Old excuses for safety do not justify every safety code today. Look at the numbers. The whole developed world and decades of data stand before us. If France had been wrong to not use forty-foot fire trucks, then France would’ve realized the error of its ways and ordered new fleets from Detroit. But France wasn’t wrong, nor was South Korea or Britain. America blundered when it turned “Could X help with this case?” into “We must have X for every situation.”


  1. The US Department of Education’s website refers to the 2003-published Crime Prevention through Environmental Design from the National Crime Prevention Council of Singapore. Ten years later, researchers hit upon similar conclusions in the report “Crime in High-Rise Building: Planning for Vertical Community Safety” for the Criminology Research Advisory Council of Australia.
  2. Henry Grabar, “American Housing Crisis,” February 28, 2025, Slate. A misplaced sense of rightness saddled developers with the wrong regulations while increasing our rents and mortgage payments.
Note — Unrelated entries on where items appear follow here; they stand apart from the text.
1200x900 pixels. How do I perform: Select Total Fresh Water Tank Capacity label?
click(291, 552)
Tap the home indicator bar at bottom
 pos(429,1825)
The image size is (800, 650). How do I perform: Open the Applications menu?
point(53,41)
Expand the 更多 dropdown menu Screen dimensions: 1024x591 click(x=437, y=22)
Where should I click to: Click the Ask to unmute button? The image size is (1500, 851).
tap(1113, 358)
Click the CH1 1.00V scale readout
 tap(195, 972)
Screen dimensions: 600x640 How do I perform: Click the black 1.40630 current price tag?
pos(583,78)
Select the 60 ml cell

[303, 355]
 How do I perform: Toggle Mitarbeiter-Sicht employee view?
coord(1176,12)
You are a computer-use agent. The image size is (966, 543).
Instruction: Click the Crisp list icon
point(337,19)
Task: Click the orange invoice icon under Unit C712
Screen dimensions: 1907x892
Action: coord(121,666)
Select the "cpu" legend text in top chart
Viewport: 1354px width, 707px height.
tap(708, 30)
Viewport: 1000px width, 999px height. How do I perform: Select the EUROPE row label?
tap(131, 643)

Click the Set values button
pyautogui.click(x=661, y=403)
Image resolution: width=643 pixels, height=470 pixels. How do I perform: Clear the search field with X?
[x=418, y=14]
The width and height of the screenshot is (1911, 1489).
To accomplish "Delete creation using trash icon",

  3. The National Fire Protection Association’s 1710 standards stress the importance of response times. NFPA records show that decreasing losses stem from the decline in total fires, not improved firefighting. A paper in Fire Technology (Stephen Kerber, “Analysis of Changing Residential Fire Dynamics,” 48, no. 4) underscores the need for quick action. Houses from the 2000s see fire “flashovers” in about one-tenth the time as houses from the 1970s.